### WHAT IS REQUIRED
Starting with the line that contains "Where should I" and going on through the end of the material below, swap "Channel" for "Track" and give those lines again with everything else unchanged. Leave the pictures out of your answer.
* * *
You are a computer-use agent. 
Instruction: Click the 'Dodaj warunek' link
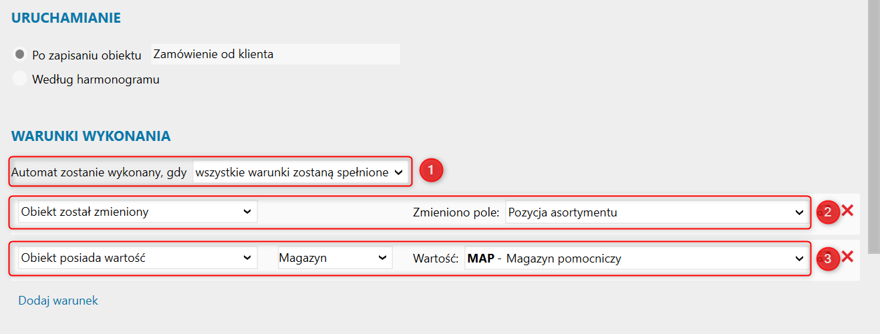pyautogui.click(x=58, y=301)
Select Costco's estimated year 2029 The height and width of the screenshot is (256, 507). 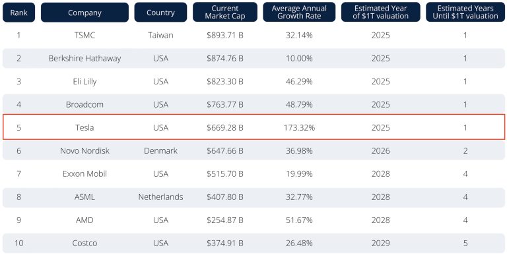coord(380,243)
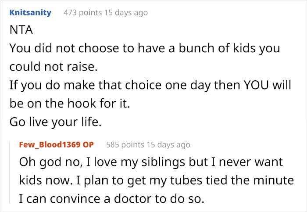The width and height of the screenshot is (307, 212).
Task: Click the timestamp on Knitsanity's comment
Action: click(x=127, y=13)
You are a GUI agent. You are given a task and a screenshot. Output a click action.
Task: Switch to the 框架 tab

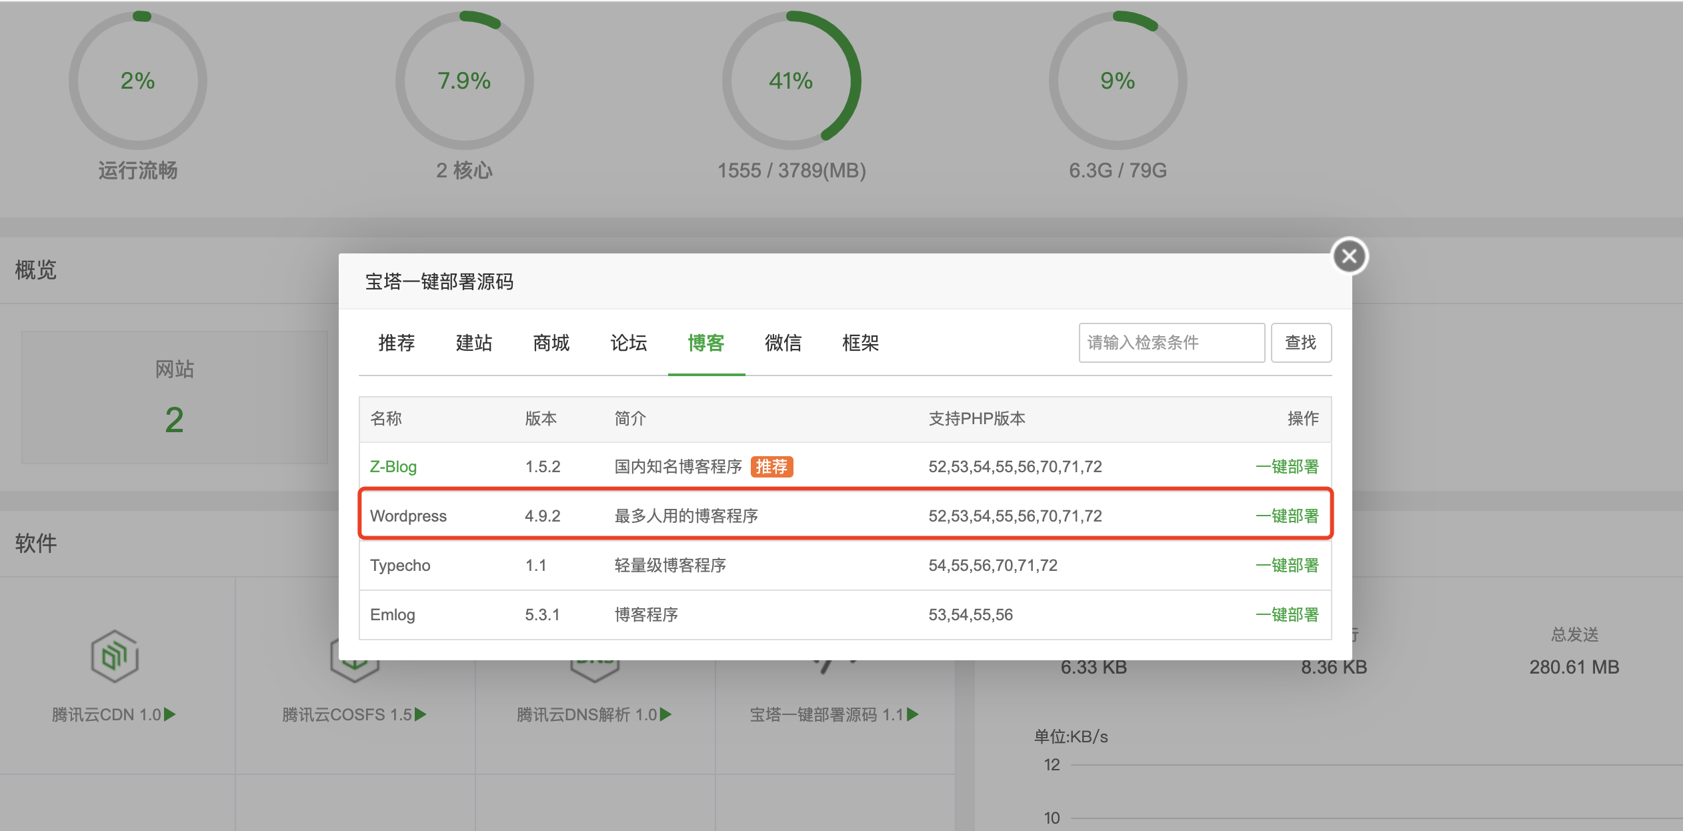click(x=860, y=343)
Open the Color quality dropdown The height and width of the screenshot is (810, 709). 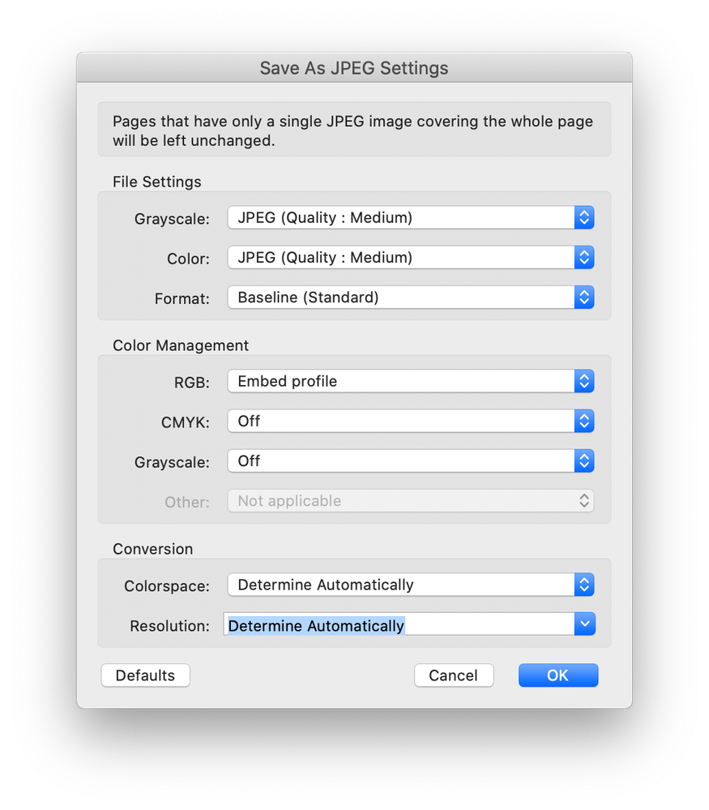389,257
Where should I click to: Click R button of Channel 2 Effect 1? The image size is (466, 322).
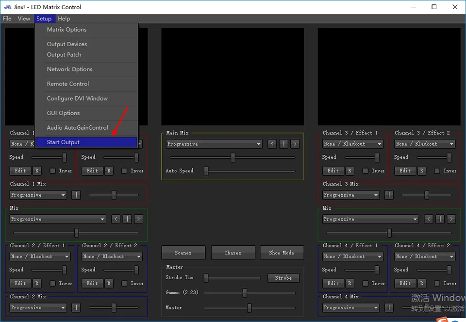[x=37, y=283]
* * *
### WRITTEN SOLUTION
Where should I click to: Click R button of Track 2 Effect 1? The image size is (466, 322).
[x=37, y=283]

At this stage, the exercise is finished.